Ha.. it is not about masturbation, admit it, you thought that first, right?
Well, it is not about your member, it is about being a member. Yes, the “M” word is membership. For some reason I always get into a discussion about church “membership”… usually nothing bad, just a little blood.
Here is my question, and I am sure others out there will have some good info or links to share, so why is it that a non-member that attends the same church you do, but is part of The Body of Christ, cannot lead anyone else within the community he or she attends?
Here is one of many real life examples I will share with you. Maybe this will help shed some light on what I am trying to convey. First a liitle background: I attended a non-denominational mega-church for over 10 years where I was a “member”. 5 years into attending, I took a 2-year discipleship class there, and then taught the same class as a leader for another 2 years. I was asked to be the lead pastor of my ABF (adult bible fellowship) class when the leader of that class was moving into a different role (a class size of over 50 couples) – but I turned it down knowing my heart was not there. I also taught prison inmates with a group from the church I attended at a local prison for over 5 years on Thursday nights. You want to see Christ, go to prison (as a guest of course).

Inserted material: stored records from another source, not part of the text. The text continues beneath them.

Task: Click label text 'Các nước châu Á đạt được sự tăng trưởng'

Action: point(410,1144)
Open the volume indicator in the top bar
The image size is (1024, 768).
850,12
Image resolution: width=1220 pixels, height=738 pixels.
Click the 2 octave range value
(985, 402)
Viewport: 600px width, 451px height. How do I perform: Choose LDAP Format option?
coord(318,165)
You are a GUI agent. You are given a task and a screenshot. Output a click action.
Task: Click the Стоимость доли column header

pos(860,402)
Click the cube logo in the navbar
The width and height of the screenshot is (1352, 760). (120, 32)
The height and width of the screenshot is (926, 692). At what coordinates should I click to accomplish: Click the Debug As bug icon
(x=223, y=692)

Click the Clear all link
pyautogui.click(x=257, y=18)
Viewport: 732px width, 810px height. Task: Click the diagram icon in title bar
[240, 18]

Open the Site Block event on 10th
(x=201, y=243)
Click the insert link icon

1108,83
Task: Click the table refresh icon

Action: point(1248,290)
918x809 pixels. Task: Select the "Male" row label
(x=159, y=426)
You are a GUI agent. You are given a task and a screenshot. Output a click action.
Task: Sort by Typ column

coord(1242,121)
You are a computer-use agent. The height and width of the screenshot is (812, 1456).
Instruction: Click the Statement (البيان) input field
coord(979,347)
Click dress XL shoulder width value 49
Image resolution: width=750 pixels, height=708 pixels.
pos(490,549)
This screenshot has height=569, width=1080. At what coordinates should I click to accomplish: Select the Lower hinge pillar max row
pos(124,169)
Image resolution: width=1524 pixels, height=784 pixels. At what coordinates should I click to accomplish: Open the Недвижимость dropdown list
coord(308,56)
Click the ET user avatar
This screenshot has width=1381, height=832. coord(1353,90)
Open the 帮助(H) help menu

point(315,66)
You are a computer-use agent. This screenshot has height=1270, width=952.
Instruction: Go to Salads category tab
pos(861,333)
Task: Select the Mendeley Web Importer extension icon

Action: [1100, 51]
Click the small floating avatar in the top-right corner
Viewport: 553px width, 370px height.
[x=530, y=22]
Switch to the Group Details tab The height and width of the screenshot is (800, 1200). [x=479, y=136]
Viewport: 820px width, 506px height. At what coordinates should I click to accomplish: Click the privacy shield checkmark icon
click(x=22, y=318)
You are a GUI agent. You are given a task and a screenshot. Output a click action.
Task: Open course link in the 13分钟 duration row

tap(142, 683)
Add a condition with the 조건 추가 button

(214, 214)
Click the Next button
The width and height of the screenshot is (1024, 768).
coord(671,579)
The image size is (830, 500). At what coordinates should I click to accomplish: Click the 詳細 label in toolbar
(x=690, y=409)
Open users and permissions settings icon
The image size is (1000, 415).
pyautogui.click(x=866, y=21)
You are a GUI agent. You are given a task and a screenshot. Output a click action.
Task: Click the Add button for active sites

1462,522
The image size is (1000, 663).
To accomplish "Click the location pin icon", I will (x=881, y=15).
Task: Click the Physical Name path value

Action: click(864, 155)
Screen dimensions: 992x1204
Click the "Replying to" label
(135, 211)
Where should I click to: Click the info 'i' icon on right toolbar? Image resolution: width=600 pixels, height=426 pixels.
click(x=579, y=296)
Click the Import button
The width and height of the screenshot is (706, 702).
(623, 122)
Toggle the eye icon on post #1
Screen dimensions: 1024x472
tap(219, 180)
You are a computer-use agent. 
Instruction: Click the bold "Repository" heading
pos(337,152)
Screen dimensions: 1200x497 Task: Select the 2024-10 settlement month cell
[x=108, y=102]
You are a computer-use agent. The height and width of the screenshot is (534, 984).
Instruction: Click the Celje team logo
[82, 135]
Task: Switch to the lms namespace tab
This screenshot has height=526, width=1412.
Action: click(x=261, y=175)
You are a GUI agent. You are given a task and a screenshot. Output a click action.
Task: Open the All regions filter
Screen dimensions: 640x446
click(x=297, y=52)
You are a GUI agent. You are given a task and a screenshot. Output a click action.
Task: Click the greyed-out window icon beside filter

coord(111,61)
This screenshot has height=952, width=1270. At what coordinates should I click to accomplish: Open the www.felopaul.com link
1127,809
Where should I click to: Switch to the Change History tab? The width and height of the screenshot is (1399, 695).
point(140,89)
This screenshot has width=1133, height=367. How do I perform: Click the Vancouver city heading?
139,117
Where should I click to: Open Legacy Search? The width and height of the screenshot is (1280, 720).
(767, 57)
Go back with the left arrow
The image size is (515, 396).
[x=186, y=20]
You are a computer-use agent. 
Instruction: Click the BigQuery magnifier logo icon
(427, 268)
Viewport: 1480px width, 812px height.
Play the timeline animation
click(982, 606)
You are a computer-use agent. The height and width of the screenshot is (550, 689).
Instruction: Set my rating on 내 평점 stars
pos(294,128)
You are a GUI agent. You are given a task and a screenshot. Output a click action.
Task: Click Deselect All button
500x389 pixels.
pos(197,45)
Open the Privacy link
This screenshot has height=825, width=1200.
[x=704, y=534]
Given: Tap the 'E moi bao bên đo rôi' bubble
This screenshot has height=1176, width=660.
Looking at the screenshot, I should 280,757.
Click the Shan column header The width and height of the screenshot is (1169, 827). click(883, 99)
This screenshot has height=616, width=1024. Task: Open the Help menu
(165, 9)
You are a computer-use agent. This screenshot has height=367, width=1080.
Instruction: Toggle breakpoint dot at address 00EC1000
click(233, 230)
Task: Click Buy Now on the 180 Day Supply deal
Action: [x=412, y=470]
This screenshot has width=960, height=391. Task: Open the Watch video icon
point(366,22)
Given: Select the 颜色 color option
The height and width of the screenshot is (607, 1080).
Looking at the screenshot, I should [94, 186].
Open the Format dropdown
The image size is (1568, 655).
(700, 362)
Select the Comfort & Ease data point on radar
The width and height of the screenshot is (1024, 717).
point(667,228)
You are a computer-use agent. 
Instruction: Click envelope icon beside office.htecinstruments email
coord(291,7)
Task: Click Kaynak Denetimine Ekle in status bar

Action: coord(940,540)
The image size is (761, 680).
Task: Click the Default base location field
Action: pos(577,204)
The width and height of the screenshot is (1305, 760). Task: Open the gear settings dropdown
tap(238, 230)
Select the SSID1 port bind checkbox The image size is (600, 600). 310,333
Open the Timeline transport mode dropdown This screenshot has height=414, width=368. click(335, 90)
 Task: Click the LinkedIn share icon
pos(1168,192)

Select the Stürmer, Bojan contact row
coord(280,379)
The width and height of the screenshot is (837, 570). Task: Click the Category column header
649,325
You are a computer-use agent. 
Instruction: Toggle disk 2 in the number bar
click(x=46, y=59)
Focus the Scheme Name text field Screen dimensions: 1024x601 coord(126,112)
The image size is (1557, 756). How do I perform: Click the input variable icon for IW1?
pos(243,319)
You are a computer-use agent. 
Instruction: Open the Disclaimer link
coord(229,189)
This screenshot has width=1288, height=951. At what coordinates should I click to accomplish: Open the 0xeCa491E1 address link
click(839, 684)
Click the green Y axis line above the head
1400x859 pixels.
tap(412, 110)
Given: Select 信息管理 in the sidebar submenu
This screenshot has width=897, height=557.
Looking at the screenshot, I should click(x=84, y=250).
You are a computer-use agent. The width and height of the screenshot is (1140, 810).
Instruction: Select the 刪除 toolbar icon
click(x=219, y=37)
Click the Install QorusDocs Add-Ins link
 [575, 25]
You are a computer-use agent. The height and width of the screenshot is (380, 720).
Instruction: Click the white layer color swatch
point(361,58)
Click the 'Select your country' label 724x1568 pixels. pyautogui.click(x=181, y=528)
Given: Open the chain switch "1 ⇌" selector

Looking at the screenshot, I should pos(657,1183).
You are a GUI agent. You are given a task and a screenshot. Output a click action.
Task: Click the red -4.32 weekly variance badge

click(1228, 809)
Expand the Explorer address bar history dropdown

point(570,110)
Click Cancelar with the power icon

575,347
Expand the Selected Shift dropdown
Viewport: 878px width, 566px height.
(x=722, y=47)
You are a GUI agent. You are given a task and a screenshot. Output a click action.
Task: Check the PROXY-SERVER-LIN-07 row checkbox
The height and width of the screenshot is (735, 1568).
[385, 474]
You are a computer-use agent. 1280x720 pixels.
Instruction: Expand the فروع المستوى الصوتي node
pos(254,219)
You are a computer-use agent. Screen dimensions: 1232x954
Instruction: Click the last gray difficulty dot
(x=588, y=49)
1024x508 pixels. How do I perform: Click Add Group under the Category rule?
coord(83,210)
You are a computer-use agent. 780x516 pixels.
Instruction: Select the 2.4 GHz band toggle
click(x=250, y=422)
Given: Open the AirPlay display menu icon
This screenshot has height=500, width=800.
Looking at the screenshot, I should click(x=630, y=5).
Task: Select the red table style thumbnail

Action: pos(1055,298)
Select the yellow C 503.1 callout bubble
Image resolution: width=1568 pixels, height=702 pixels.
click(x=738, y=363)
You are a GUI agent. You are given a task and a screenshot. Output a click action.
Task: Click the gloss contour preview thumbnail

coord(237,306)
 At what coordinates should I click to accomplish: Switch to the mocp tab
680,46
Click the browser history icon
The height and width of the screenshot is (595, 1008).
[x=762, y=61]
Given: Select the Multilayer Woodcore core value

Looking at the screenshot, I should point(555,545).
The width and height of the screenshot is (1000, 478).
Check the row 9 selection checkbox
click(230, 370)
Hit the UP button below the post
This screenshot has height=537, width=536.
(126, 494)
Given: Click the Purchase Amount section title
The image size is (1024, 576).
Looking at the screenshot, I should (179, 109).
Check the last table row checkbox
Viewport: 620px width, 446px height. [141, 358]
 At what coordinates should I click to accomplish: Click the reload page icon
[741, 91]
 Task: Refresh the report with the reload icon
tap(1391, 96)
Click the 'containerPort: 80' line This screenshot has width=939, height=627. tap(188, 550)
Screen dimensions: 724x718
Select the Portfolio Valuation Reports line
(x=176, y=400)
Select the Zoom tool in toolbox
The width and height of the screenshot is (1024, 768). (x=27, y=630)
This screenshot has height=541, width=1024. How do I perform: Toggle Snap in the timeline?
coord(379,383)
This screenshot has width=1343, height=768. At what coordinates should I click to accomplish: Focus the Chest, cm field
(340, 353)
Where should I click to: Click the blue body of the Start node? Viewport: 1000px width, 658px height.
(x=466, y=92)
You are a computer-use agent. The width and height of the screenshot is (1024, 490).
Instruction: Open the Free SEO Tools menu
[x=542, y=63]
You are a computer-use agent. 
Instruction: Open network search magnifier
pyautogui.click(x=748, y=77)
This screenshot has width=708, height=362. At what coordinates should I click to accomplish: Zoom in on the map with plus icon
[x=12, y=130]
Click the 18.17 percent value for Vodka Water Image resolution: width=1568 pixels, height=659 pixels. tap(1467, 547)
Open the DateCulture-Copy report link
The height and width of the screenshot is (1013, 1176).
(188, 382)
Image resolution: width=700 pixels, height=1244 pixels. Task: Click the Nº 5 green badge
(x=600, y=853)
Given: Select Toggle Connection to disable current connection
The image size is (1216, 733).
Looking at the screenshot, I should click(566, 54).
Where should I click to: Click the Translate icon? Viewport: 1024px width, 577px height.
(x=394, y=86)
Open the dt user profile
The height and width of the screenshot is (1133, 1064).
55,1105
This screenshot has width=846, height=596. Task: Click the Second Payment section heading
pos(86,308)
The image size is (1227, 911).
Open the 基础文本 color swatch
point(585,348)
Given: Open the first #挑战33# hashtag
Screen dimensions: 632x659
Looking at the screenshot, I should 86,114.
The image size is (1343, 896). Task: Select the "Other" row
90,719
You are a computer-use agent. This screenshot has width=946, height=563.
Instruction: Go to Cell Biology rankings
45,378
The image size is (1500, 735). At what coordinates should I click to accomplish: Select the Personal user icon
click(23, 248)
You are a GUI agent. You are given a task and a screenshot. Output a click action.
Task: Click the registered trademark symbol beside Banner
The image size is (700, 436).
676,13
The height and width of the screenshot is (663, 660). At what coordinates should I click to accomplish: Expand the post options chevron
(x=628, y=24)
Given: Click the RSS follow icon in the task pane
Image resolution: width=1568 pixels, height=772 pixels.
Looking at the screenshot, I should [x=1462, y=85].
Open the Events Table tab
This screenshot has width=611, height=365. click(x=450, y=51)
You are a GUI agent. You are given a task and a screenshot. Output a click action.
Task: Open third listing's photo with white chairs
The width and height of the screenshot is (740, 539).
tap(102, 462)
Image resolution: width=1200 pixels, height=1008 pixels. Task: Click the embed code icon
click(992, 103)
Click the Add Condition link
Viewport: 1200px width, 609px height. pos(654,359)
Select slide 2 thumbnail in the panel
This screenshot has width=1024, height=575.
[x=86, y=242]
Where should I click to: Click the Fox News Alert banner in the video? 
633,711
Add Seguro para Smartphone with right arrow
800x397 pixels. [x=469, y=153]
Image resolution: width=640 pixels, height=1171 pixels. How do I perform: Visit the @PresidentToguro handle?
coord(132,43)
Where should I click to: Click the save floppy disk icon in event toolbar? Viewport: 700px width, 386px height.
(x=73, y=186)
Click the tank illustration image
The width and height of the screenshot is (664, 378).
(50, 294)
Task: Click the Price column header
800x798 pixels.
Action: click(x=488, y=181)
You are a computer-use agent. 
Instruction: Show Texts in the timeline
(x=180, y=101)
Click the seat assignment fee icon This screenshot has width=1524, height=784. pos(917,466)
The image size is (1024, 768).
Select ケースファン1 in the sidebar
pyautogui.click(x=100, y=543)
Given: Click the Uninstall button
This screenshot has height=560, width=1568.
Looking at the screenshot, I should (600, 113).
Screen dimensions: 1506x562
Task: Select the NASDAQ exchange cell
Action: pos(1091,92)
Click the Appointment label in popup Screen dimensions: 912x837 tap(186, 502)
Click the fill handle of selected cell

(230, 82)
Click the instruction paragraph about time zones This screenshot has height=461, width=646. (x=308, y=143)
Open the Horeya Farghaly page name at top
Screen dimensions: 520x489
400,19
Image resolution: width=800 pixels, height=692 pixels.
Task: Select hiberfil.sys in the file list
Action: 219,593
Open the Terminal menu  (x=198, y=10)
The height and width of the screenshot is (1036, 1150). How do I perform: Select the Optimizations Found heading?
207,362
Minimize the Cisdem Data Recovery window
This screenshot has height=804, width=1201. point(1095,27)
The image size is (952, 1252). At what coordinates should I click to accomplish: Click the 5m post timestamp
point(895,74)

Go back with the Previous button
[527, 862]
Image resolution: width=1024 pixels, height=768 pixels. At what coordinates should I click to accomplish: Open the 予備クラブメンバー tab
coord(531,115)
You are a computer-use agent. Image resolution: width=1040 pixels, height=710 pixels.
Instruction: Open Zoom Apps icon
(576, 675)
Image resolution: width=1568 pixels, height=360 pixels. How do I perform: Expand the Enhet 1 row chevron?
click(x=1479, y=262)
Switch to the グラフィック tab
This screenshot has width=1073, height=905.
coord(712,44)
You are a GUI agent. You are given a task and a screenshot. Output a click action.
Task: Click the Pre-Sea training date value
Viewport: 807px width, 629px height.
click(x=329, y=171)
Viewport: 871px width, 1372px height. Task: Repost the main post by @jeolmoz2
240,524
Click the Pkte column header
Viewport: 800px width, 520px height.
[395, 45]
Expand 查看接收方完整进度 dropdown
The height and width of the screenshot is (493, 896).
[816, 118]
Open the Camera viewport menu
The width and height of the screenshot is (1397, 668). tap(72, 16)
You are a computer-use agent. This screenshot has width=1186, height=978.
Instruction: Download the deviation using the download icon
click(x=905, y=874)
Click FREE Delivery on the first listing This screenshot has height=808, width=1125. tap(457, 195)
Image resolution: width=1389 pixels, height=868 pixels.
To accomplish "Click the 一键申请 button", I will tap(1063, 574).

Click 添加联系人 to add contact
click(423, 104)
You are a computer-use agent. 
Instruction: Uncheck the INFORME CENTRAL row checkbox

Here is my dilemma and why I struggle with church membership as a necessity, and why I think it is divisive. As I was a member at my local mega-church, everyone there was fine with me teaching, loving, helping, and volunteering in many different roles (as long as I looked and acted exactly like them). After a year of prayer and a lot of scripture studying I decided to leave the church system I was a part of to start meeting outside the walls with other believers in Christ. In other words I went “post-institutional”… or mental to some people.
I thought about the whole membership thing and decided that I did not need to hold a membership there anymore, so I called to drop my membership (which is another whacked out bunch of BS for another time). I guess I could have kept my membership at that church building and just not attend (which many people do, but doesn’t that mess up their number of “giving units” ). I still had many friends and fellow believers I talked to and met with afterwards (since we are all in the same family of Christ). Even though I left gathering with them on a regular basis after 10 years, (I met with them in other places at other times outside the facility), by dropping the membership, it was like I was an immediate outsider. I was no longer one of “them”. Although I am the same person, and I still love Christ as my Lord and Savior, I could no longer go into the prison with the same group to teach the prisoners along side my fellow believers any more. I was thrown to the wilderness.
This is where I ask why? Am I not to represent Christ wherever I and/or we go regardless of where a “membership” lies? I feel we are all members of His actual Body … not set by any human rules or by-laws. This is where and why I feel a “membership” promotes divisiveness. All of the sudden I was looked at as a pagan or an outsider or an unbeliever and not able to serve with the same people I served with in prison for over 5 years. Was it because I had a few doctrinal differences? (which should not matter). We can have doctrinal differences and still be in The Body. (i.e. old earth, young earth, mode of baptism, Calvin or Armenian, ect.).
I do not think gathering as a group inside a church building is wrong, but I do think shunning another believer because he or she has a slight doctrinal difference is wrong. These types of doctrinal differences are second order realities, where we need to agree to disagree in love. The first order reality is that of Christ Himself, this is where we should all agree (birth, death, and resurrection) to where we are all members of His Incredible Church.